---------- Extracted entries ----------
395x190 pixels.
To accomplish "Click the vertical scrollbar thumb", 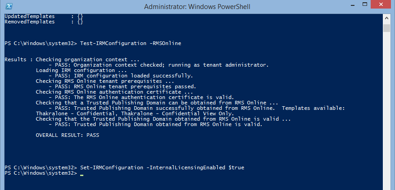I will tap(386, 28).
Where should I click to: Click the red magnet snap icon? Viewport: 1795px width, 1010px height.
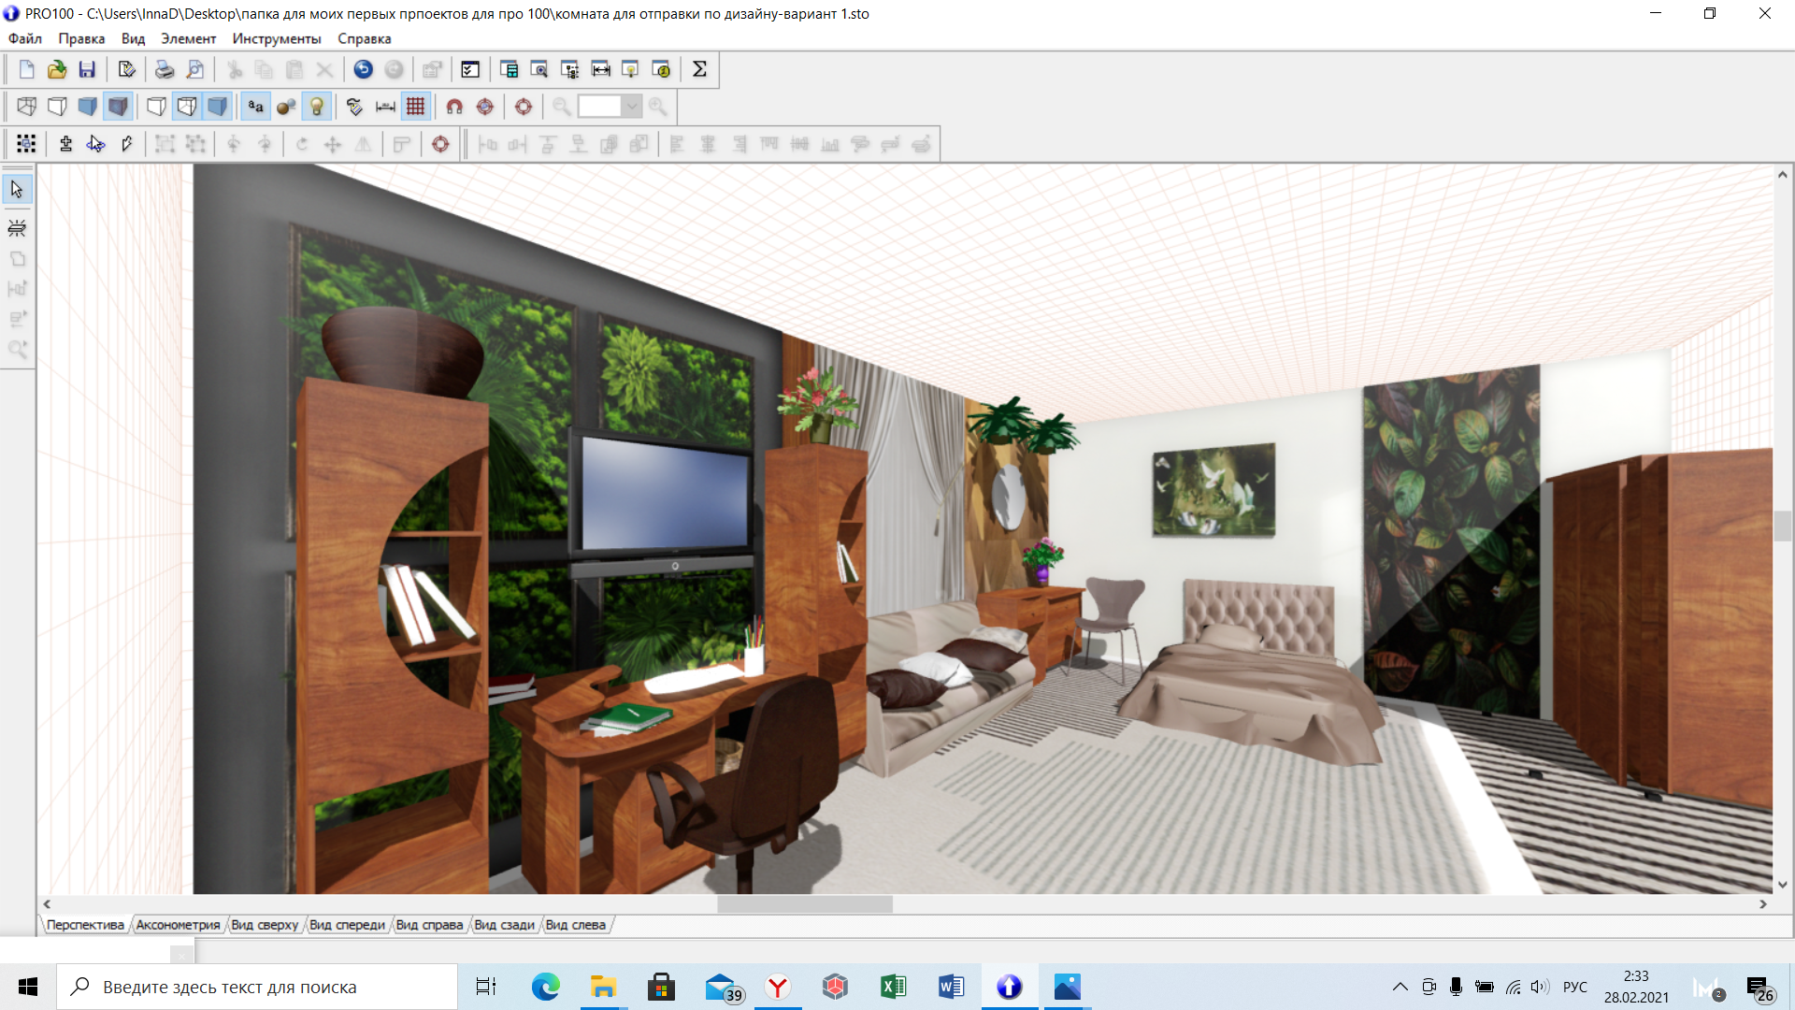(x=454, y=107)
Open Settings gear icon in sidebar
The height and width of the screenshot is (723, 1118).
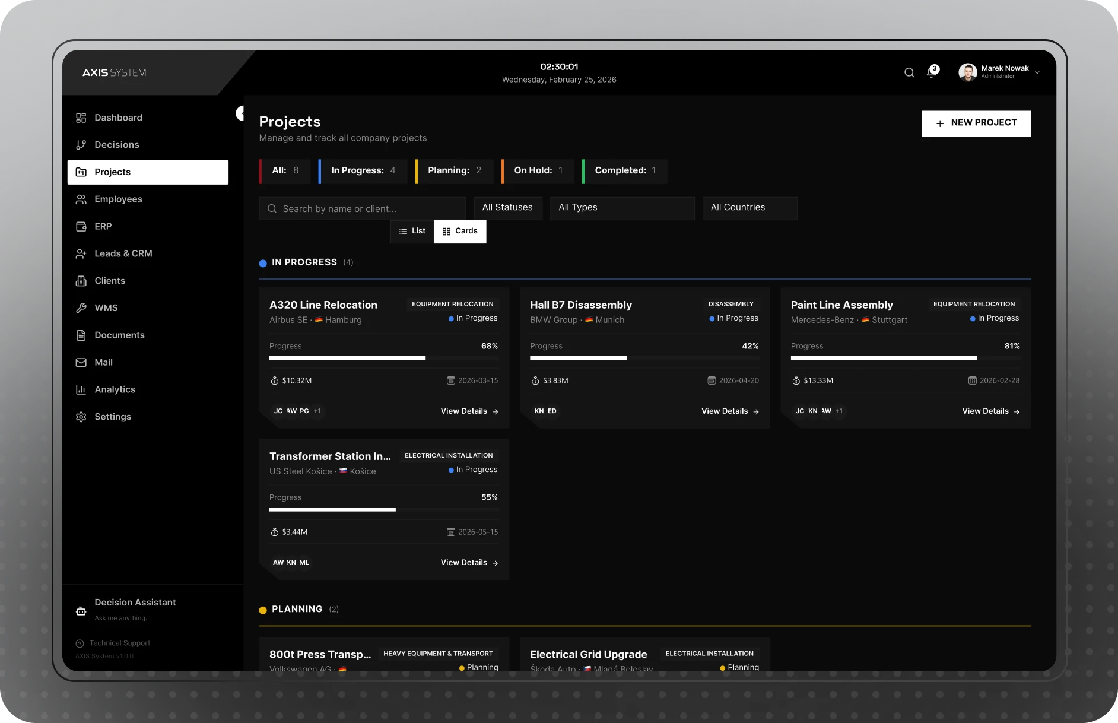point(81,417)
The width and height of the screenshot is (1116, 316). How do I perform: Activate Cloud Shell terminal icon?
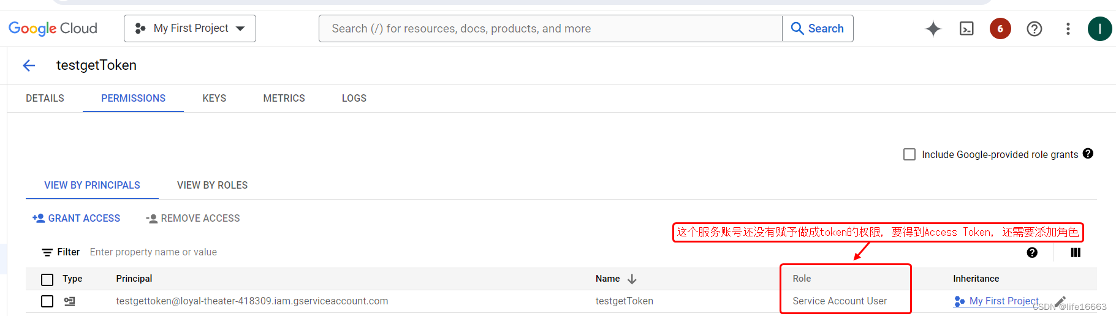pos(966,29)
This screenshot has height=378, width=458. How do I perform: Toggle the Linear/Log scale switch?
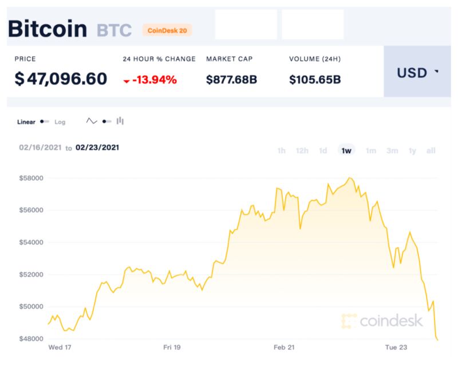[x=44, y=122]
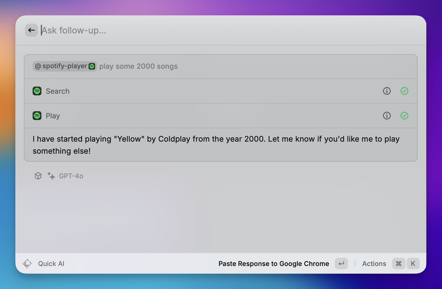Screen dimensions: 442x289
Task: Click the cube icon beside GPT-4o
Action: tap(38, 176)
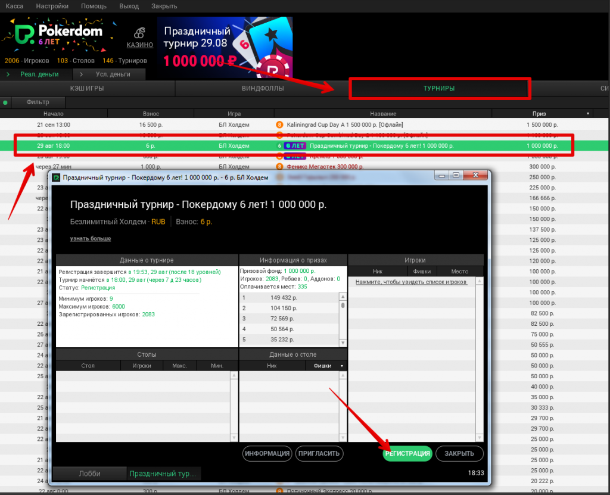The height and width of the screenshot is (495, 610).
Task: Sort table data by Фишки column arrow
Action: click(342, 366)
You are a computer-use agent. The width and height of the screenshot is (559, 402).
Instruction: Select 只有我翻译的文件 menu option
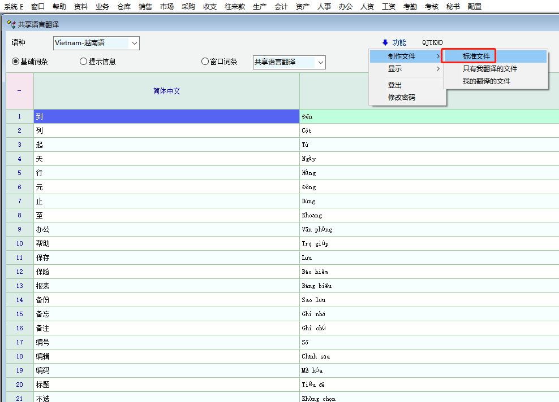(x=489, y=69)
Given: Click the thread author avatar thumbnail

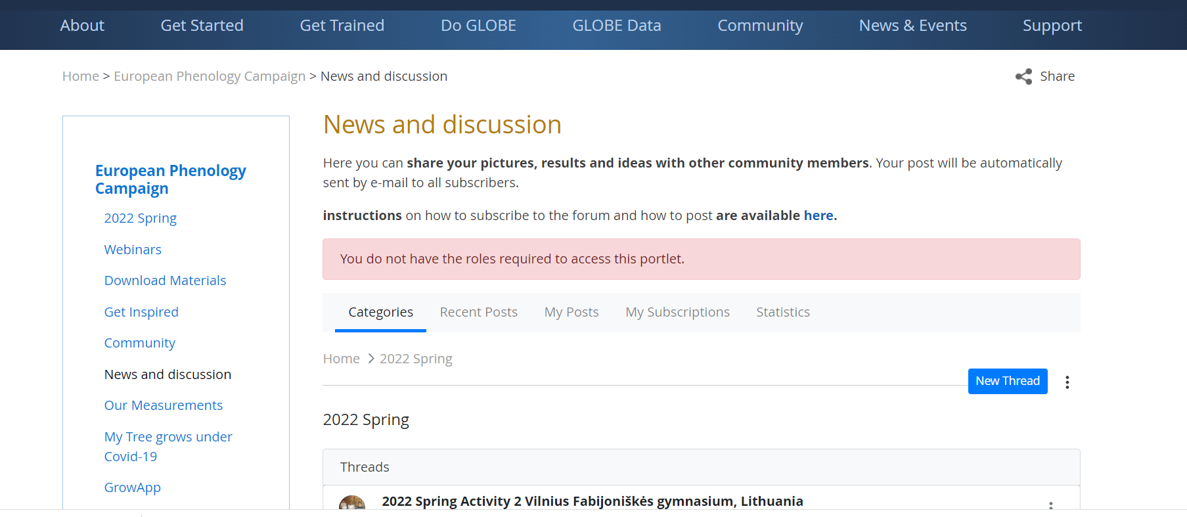Looking at the screenshot, I should [352, 503].
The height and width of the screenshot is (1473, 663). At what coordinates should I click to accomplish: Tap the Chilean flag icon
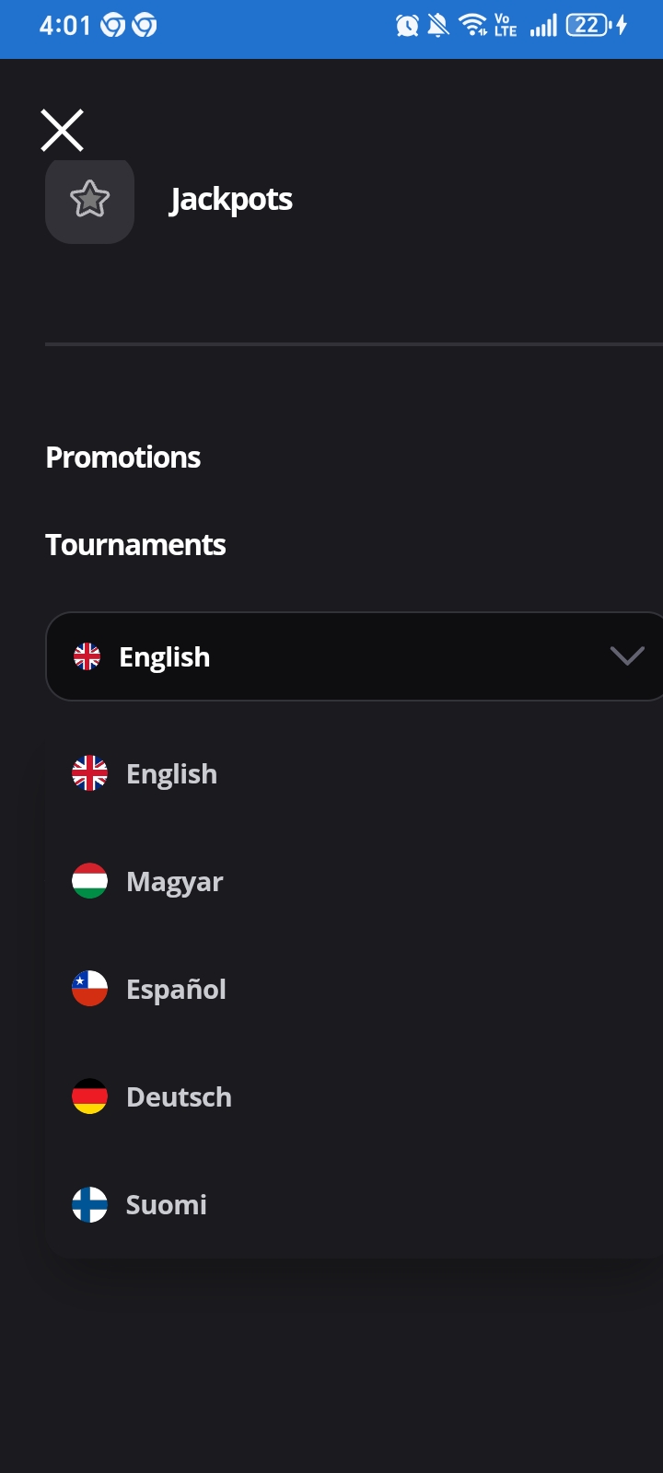[x=90, y=990]
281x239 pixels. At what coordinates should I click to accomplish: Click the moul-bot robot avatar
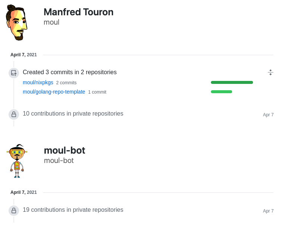coord(17,161)
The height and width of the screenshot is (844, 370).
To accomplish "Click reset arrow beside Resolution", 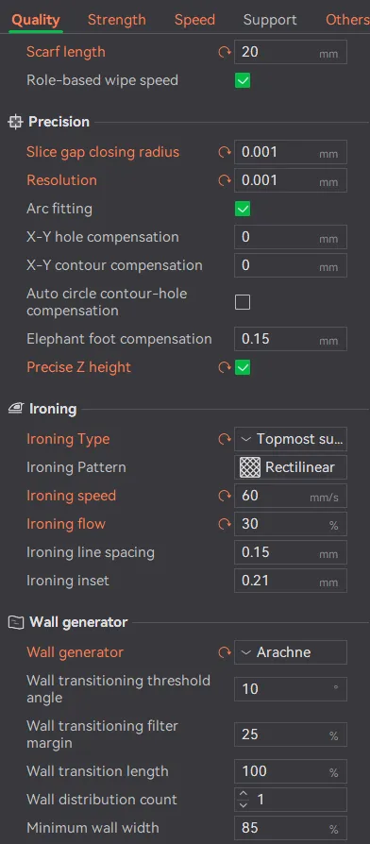I will [x=225, y=181].
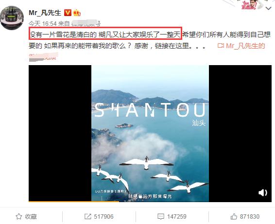Click the video camera icon beside link

(221, 46)
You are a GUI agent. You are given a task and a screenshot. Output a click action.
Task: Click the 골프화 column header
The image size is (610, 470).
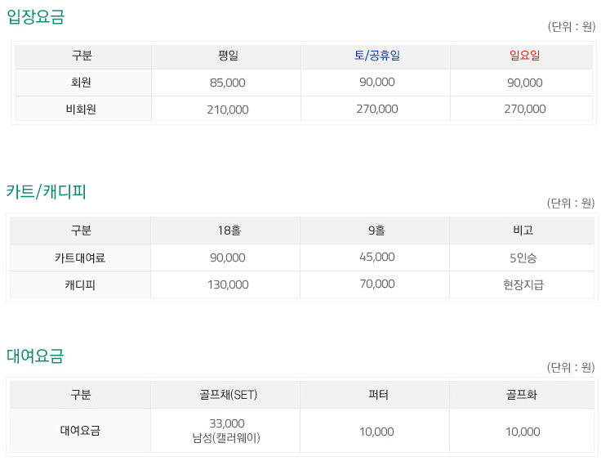pos(522,395)
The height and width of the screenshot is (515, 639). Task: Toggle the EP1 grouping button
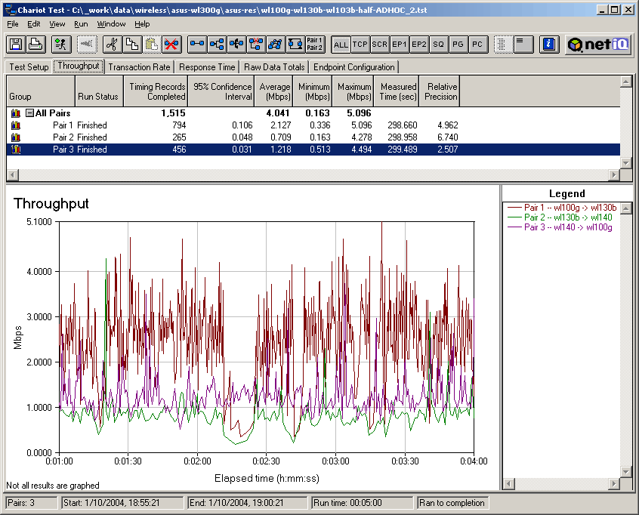click(399, 45)
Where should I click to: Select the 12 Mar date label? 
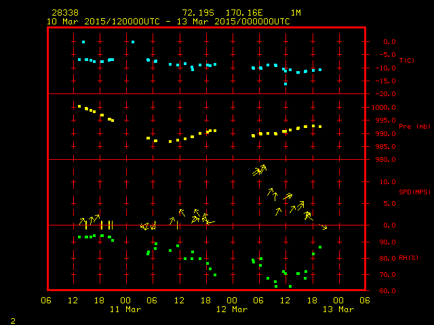pos(231,309)
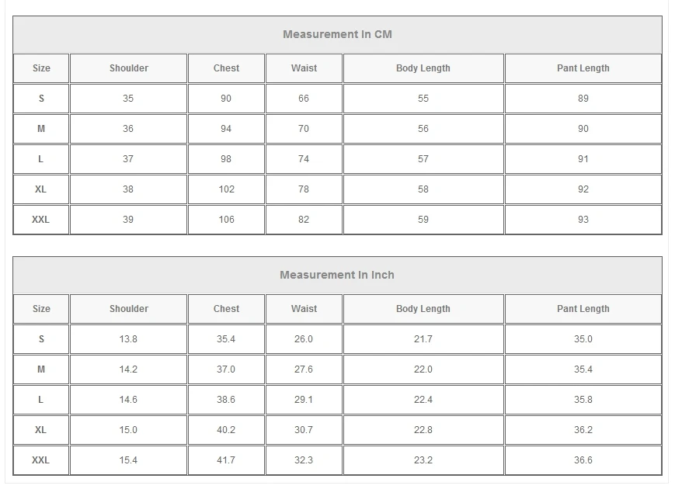Click shoulder value 39 for XXL
This screenshot has height=489, width=682.
(x=128, y=220)
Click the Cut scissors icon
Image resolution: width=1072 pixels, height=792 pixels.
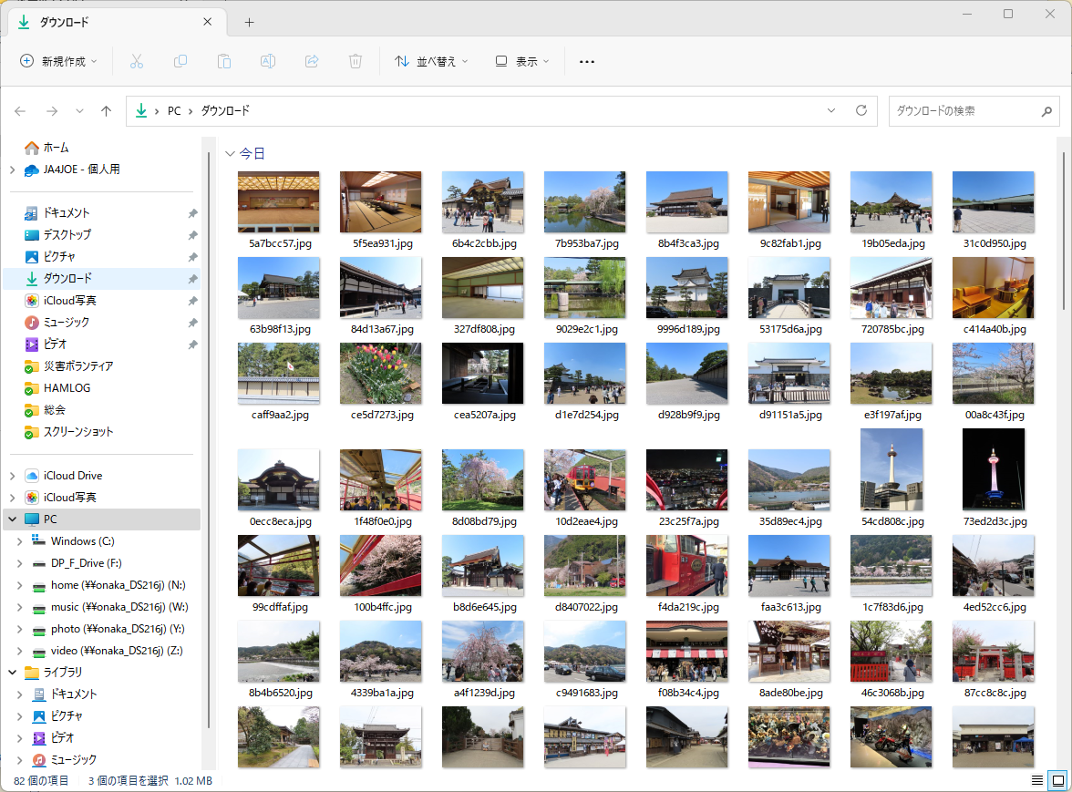137,61
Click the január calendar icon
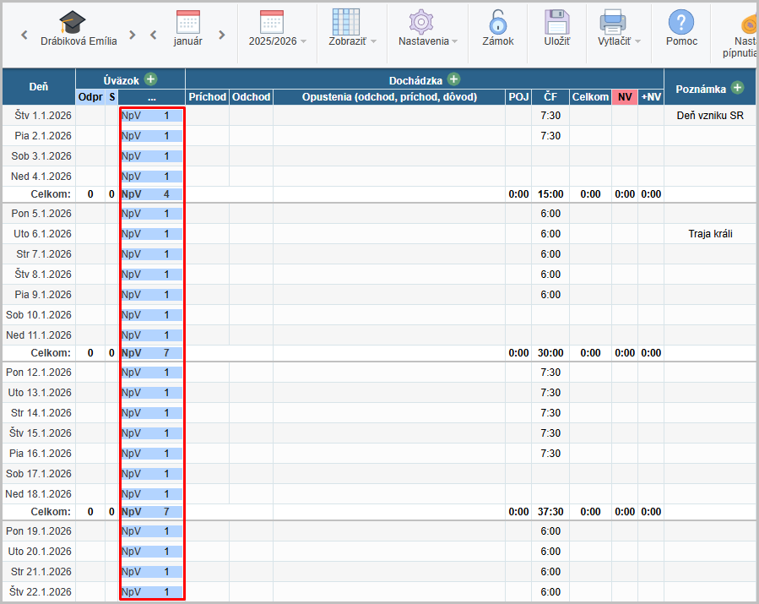 187,22

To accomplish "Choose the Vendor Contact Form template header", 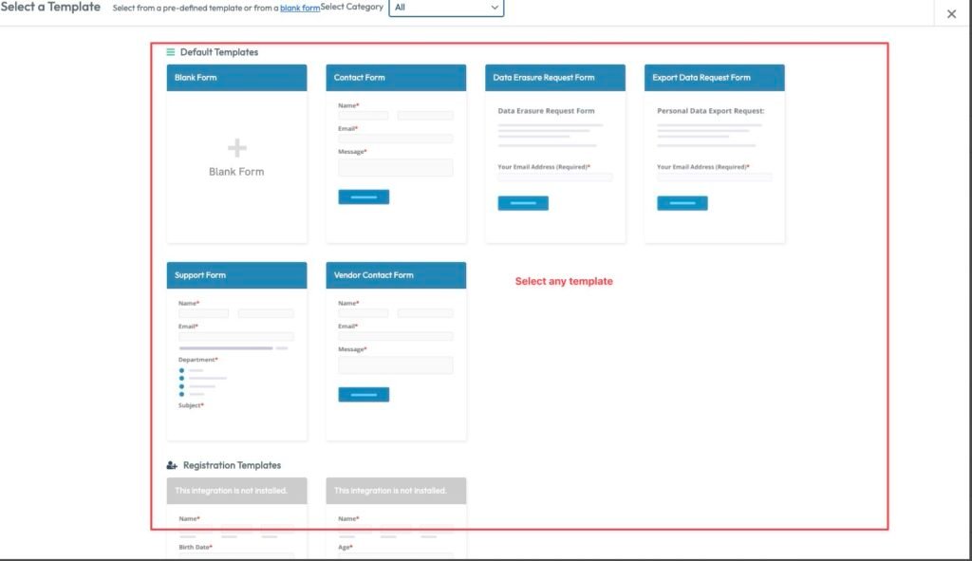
----------
Find the word "agent" in the entries above and gather every line that holds it.

You are a computer-use agent. The width and height of the screenshot is (559, 402).
You are a GUI agent. You are given a task and a screenshot. Output a click action.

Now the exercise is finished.